*Supplied material*:

────────────────────

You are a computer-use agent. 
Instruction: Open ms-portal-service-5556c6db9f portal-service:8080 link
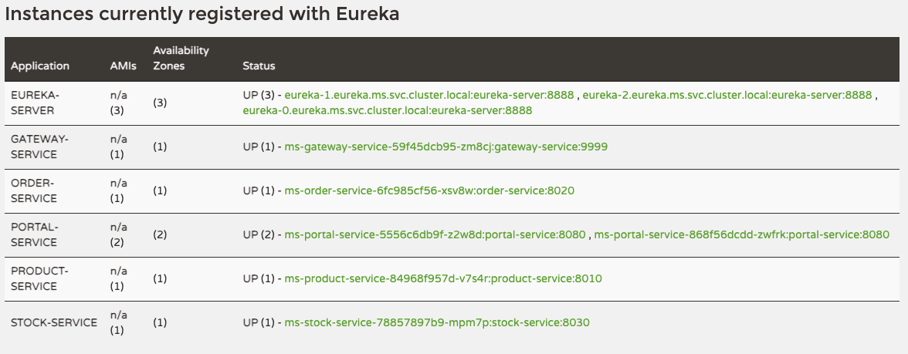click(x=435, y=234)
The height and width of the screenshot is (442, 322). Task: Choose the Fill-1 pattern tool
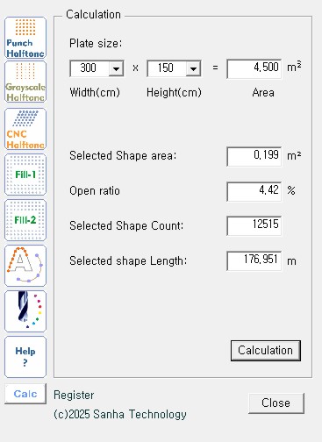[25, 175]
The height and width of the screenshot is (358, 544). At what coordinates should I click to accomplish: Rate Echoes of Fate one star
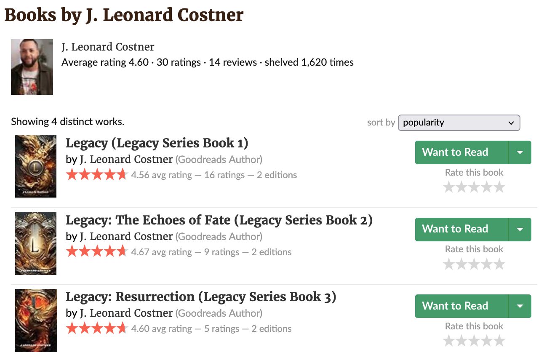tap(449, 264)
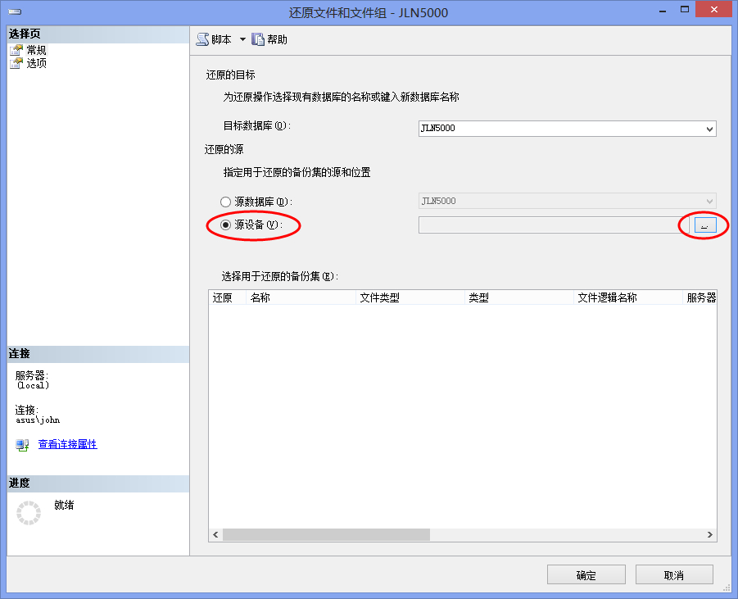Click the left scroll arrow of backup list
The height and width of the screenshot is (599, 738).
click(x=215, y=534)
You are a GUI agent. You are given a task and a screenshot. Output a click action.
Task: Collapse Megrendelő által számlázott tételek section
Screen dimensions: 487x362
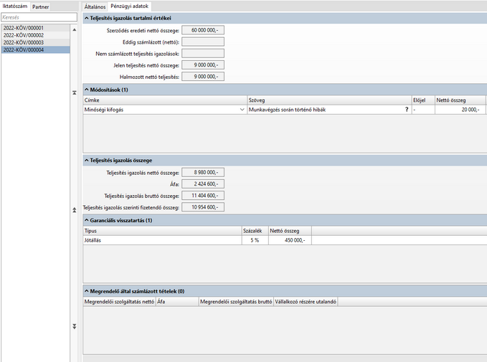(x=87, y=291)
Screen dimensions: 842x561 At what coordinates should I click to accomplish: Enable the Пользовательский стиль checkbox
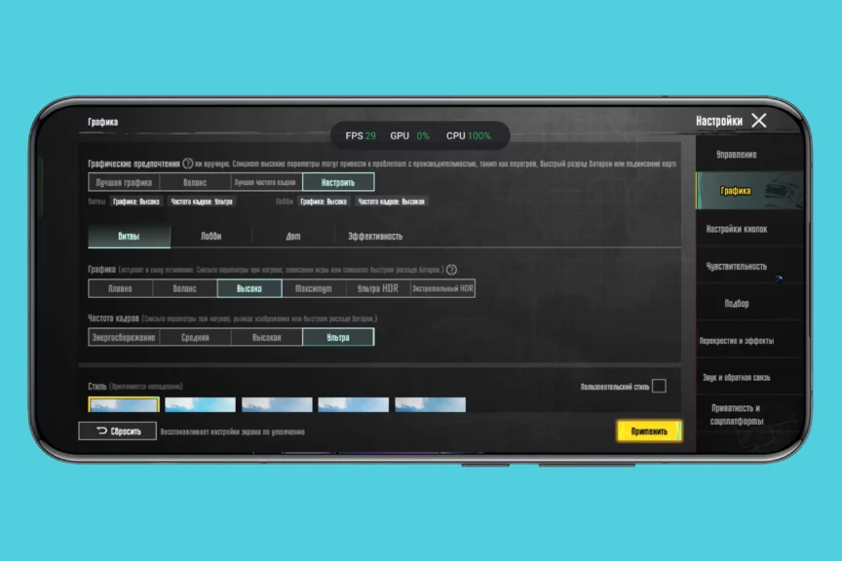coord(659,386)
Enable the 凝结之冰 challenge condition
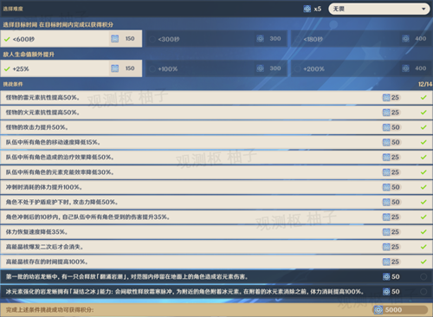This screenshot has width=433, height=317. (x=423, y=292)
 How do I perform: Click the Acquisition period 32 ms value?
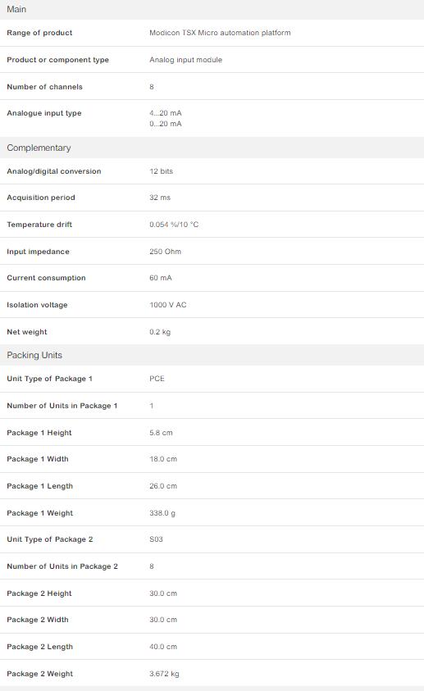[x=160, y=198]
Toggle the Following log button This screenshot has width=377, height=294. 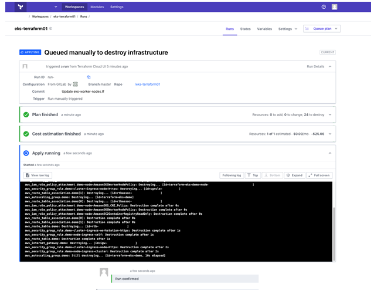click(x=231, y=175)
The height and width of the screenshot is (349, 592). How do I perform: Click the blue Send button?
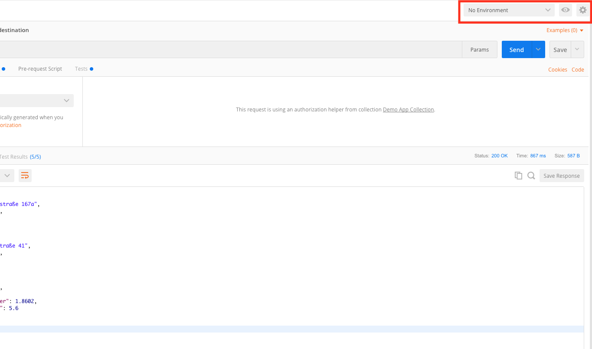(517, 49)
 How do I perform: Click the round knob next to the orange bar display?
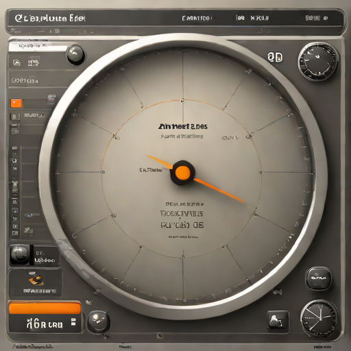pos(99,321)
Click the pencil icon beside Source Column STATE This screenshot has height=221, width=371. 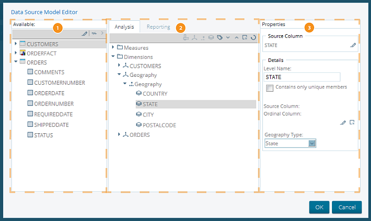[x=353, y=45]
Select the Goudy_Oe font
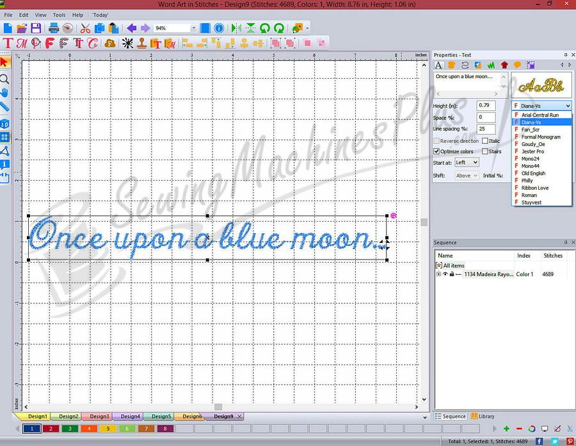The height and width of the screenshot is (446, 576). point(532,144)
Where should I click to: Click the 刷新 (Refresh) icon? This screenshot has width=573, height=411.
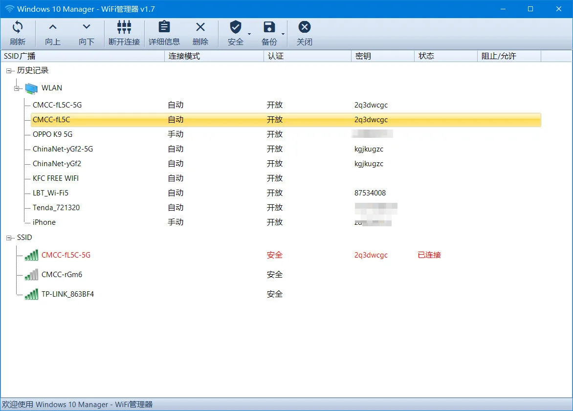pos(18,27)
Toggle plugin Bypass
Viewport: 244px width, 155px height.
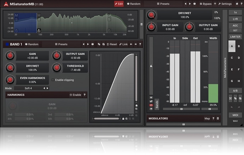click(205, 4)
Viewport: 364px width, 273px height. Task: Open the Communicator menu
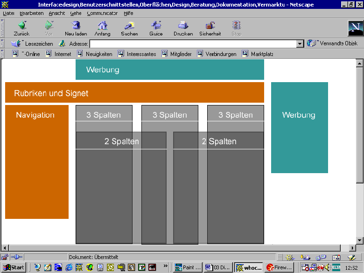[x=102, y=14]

────────────────────

*About this task*: Work out how many lines in the material above include the word "agent", and write down that number alone.

*The completed task*: 2